Now parse and export to a file. This time the input string uses CURIEs to represent the different things in the Clue hypothesis.
>>> engine = DSLEngine()
>>> engine.load_schema(schema)
>>> obj = engine.parse_as_object("< clue:ColonelMustard in the clue:Kitchen with the clue:Candlestick >")
>>> import yaml
>>> with open("tests/output/clue-output.yaml", "w", encoding="utf-8") as f:
... yaml.dump(obj.dict(), f)
From here we can use LinkML to convert to an RDF serialization:
cd clue-output.yaml
linkml-convert clue-output -s clue_model.yaml -t ttl
Results:
@prefix clue: <https://example.org/clue/> .

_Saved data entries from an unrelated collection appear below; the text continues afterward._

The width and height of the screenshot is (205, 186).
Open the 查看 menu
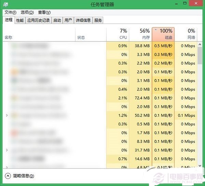pyautogui.click(x=44, y=12)
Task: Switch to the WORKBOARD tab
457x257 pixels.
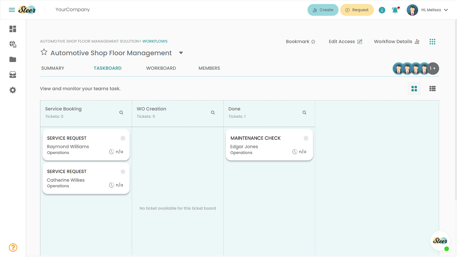Action: (x=161, y=68)
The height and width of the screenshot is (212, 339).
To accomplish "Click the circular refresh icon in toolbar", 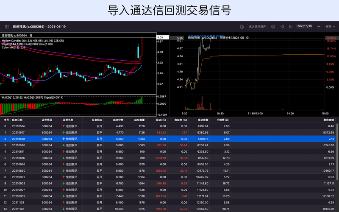I will (273, 26).
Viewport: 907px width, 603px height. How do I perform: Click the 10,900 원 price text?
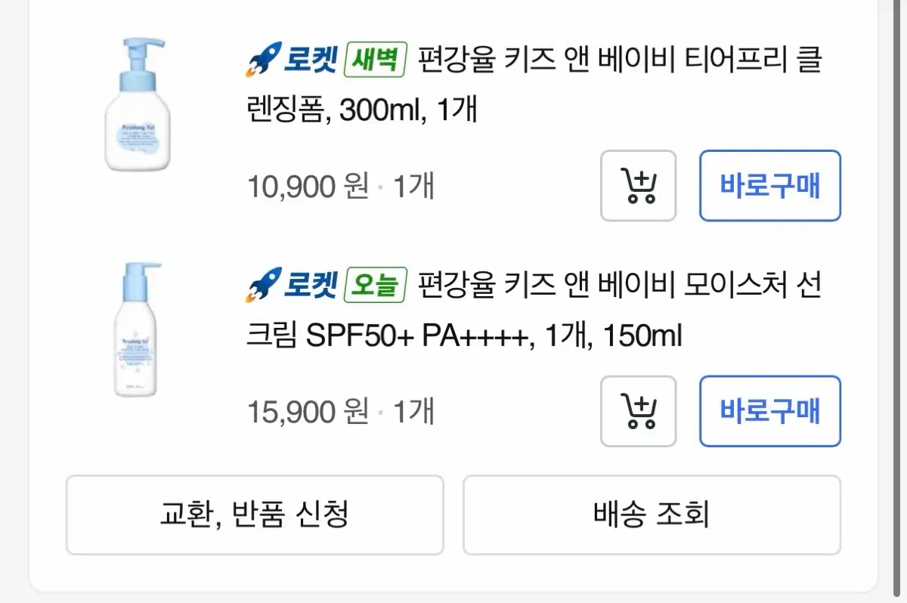tap(308, 186)
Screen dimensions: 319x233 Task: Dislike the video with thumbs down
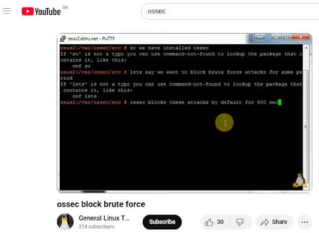click(x=240, y=222)
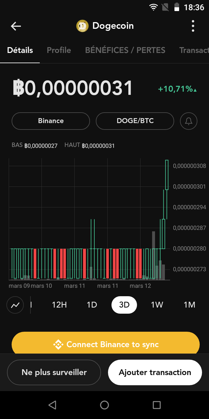Open the three-dot overflow menu

click(x=193, y=26)
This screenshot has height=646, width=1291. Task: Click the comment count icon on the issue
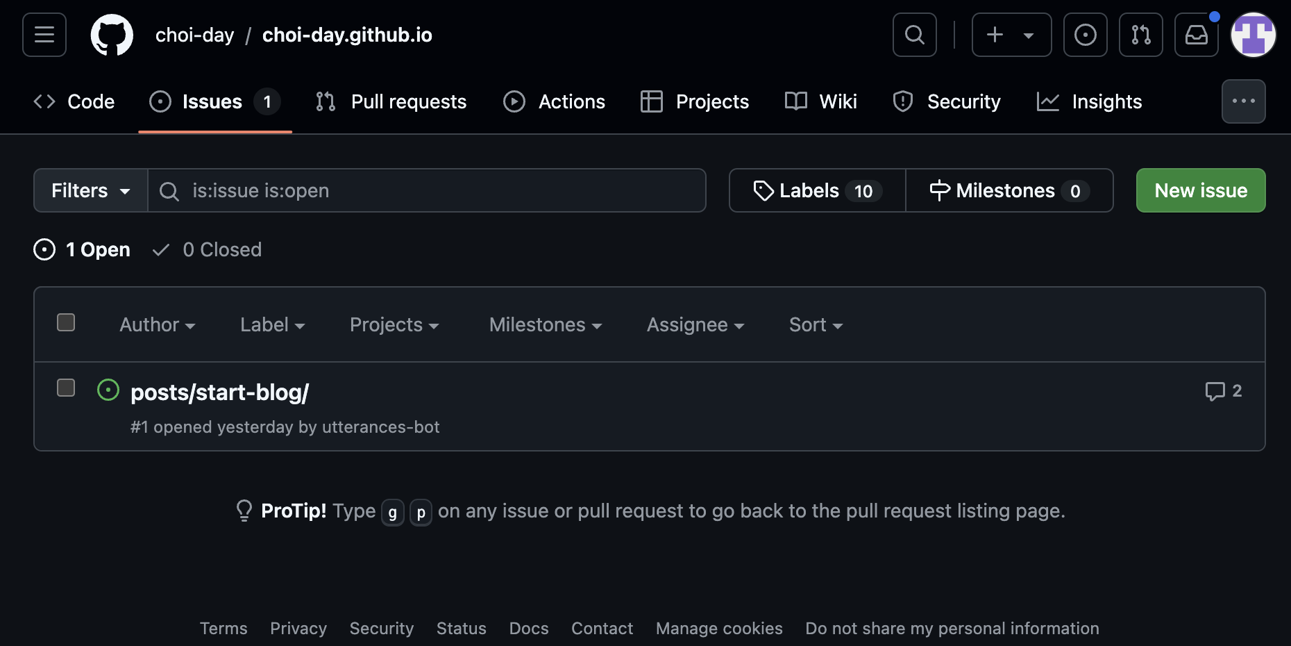click(x=1223, y=391)
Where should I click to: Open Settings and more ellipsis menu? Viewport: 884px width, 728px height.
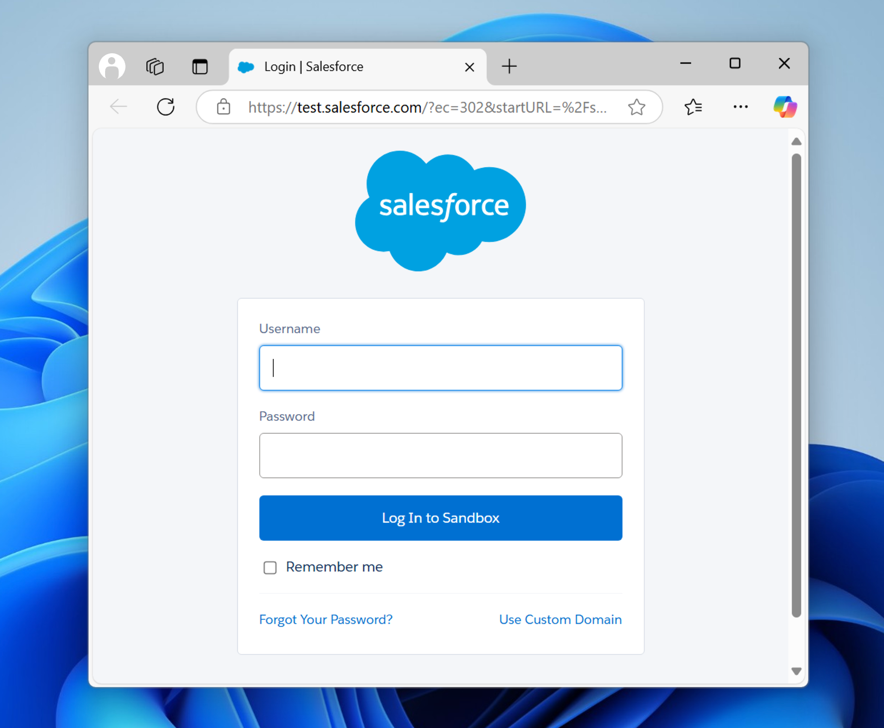[740, 107]

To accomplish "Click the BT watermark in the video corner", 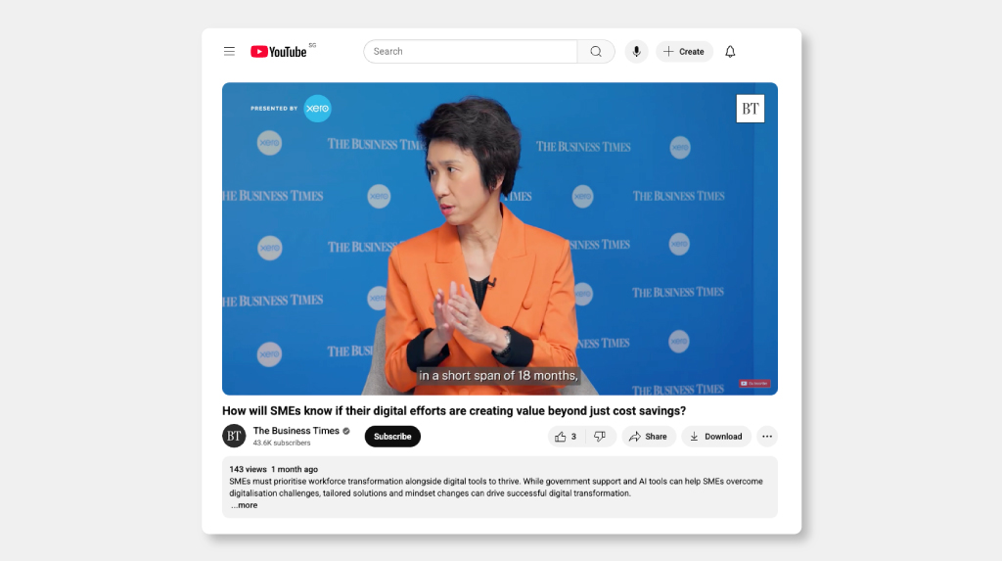I will [750, 109].
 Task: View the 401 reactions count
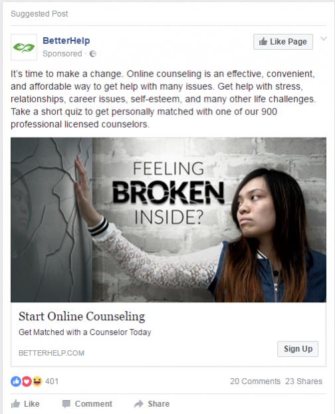[52, 381]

@prefix prov: <http://www.w3.org/ns/prov#> .
[] a prov:Action ;
prov:atLocation clue:Kitchen ;
prov:used clue:Candlestick ;
prov:wasAssociatedWith clue:ColonelMustard .
semdsl --help
Currently, semdsl only supports Lark grammars. The framework is designed to allow extensibility, e.g. to ANTLR, but this is currently unsupported.